Animals vaccinated off-label may not respond to the rabies vaccine as effectively as those for which the vaccine was developed.

In general, animals exposed to rabies and vaccinated off-label should be euthanized. In certain situations, euthanasia may be avoided or delayed, including:

  • Animals held in USDA-licensed research facilities or accredited zoos
  • High-value or endangered species
  • Animals for which data suggests off-label vaccination is effective
  • Management of animals vaccinated off-label and exposed to rabies should be conducted on a case-by-case basis and in consultation with public health or animal health officials

Animals overdue for rabies vaccination

Dogs, cats and ferrets

Animals who have rabies exposure, have been vaccinated with a U.S. licensed rabies vaccine, and are overdue for their vaccination should be assessed on a case-by-case basis by public health and animal health officials to determine the proper course of action. Generally, these animals can be given a booster vaccination and managed the same as animals that are current on their rabies vaccination; however, the duration of vaccine lapse and severity of the exposure can influence how to manage these animals.

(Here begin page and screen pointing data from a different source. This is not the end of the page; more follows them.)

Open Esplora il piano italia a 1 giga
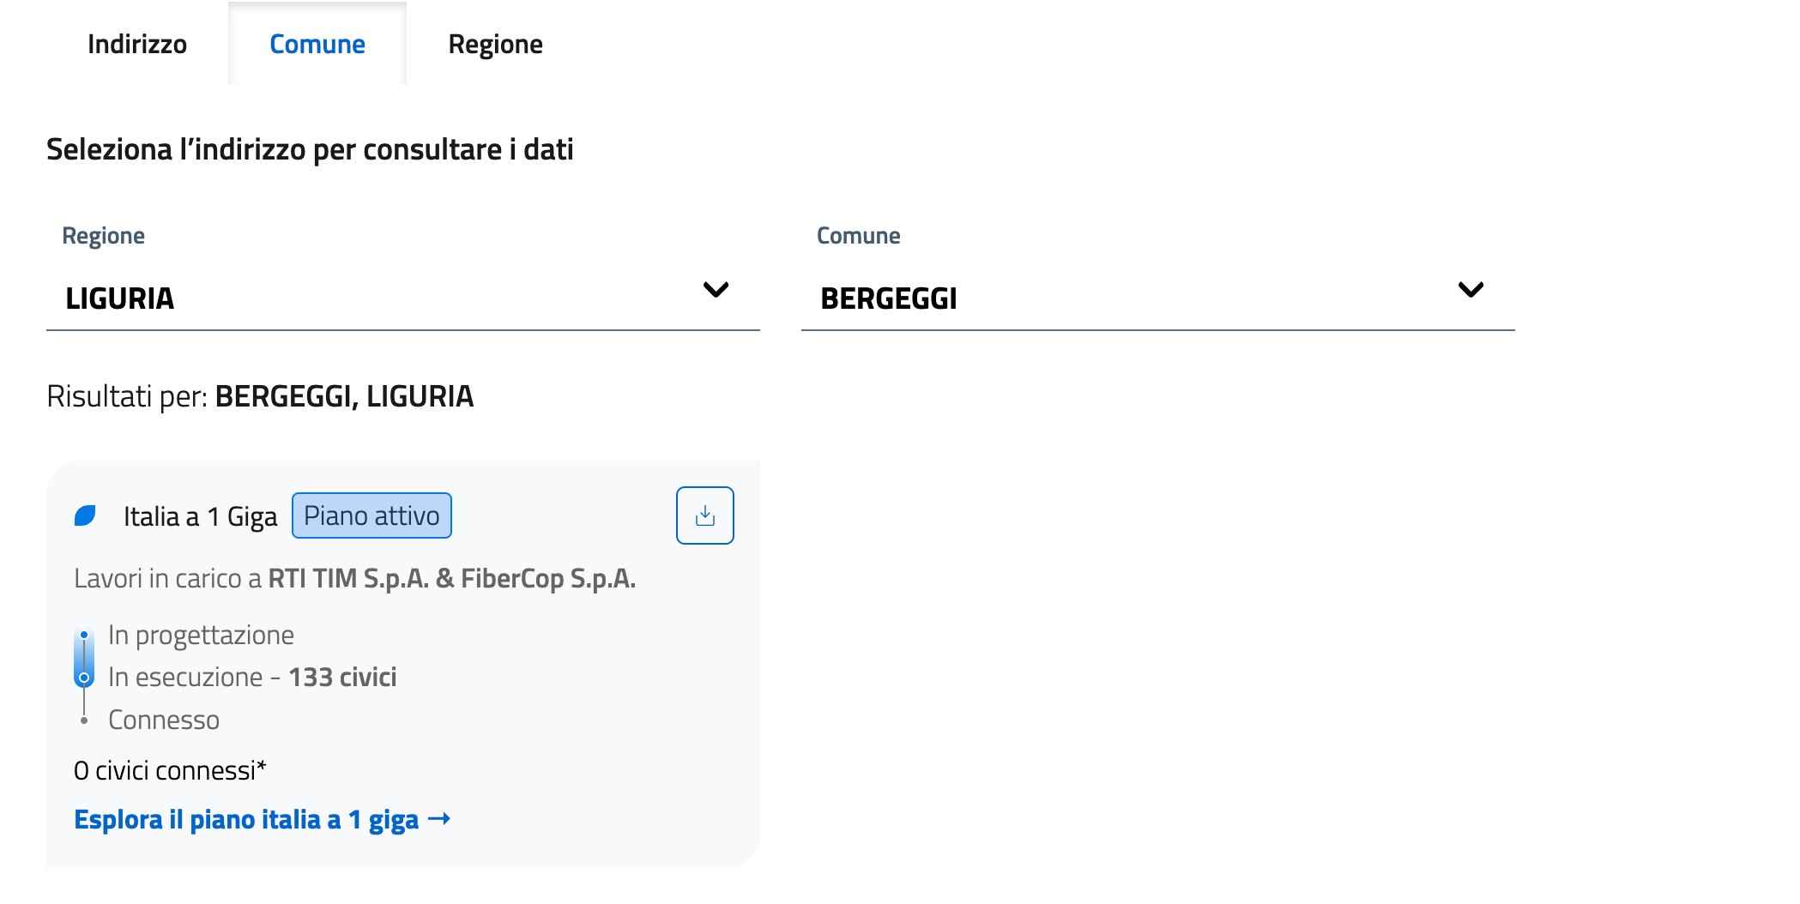pos(246,819)
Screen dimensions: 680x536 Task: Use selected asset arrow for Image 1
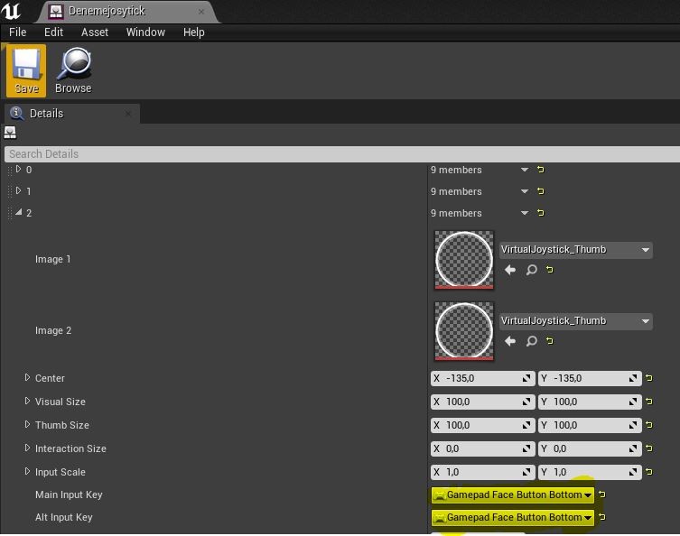(510, 270)
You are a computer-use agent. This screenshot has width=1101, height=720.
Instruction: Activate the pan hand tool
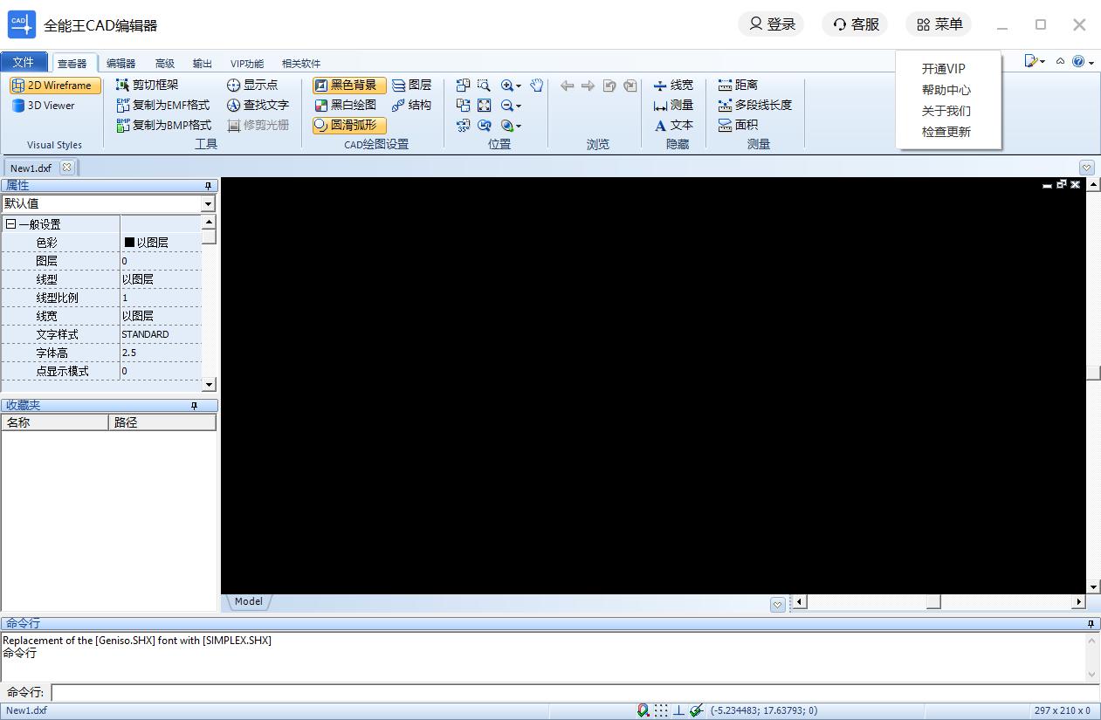(x=537, y=85)
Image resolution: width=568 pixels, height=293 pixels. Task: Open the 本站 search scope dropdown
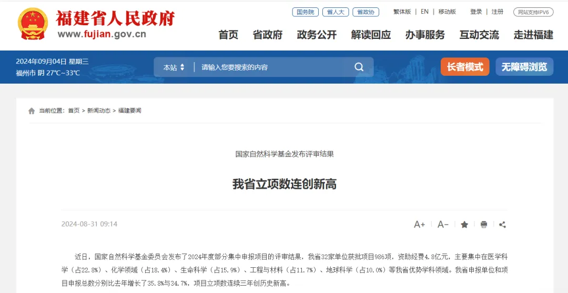coord(174,67)
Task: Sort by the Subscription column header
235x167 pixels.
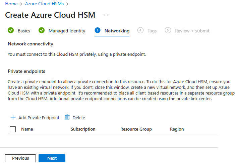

Post-serological monitoring can be conducted to either confirm the vaccination status of an animal without appropriate records or to ensure that an exposed animal has mounted an adequate immune response to vaccination. Demonstration of successful antibody response to vaccination may support a decision to manage an animal the same as one that is up to date on its rabies vaccines.

Animals never vaccinated against rabies

Dogs, cats and ferrets

Following rabies exposure, unvaccinated dogs, cats, and ferrets should be euthanized since no licensed biologics can ensure that they do not develop rabies. If the owner declines, dogs and cats need a strict 4-month quarantine, and ferrets need strict 6-month quarantine. They also need immediate rabies vaccination. Demonstrating an adequate serological response to vaccination may result in health officials reducing the quarantine period. Quarantine should be conducted in a secure facility that ensures people and other animals do not become exposed.


Unvaccinated livestock should be euthanized or kept under strict quarantine for 4 - 6 months after a rabies exposure. Unvaccinated livestock with a high-risk exposure to rabies should not be sold and products from these animals (meat, milk) should not be consumed during this quarantine period.

Other mammals

Other mammals should be euthanized immediately.